== Records to process ==

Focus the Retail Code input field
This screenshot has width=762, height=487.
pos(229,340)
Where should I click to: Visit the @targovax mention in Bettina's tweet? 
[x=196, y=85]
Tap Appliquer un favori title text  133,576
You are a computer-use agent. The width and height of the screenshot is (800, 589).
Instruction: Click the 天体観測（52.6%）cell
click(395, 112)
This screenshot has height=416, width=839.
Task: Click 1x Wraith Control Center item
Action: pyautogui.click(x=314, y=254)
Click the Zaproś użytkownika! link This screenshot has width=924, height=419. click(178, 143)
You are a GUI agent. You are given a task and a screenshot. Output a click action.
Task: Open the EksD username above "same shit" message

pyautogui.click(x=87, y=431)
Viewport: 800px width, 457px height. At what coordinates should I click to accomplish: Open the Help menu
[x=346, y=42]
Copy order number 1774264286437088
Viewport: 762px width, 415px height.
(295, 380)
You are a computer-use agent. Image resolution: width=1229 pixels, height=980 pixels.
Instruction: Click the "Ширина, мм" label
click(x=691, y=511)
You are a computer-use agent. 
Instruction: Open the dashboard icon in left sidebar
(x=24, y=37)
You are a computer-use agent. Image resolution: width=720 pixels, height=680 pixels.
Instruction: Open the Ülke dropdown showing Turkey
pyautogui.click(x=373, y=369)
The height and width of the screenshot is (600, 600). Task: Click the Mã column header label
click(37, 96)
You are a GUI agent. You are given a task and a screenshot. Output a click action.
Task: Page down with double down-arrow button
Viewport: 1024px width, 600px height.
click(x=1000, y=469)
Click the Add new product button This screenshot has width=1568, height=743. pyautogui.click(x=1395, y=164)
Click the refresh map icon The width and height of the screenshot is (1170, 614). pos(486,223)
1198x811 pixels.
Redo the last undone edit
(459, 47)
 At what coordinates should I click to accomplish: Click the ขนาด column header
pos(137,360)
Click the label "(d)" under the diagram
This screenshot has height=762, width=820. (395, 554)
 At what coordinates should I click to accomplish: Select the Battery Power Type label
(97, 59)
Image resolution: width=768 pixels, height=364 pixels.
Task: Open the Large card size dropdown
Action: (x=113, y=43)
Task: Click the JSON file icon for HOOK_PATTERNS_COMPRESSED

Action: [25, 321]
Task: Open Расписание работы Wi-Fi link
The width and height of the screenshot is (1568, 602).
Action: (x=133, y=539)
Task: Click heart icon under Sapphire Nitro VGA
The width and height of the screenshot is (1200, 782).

===

Copy out the lines above with "computer" in them.

You are a computer-use agent. The width and height of the screenshot is (800, 589).
You are a computer-use agent. Image resolution: width=1229 pixels, height=980 pixels.
You are a computer-use agent. 
You are a computer-use agent. Image resolution: width=720 pixels, height=680 pixels.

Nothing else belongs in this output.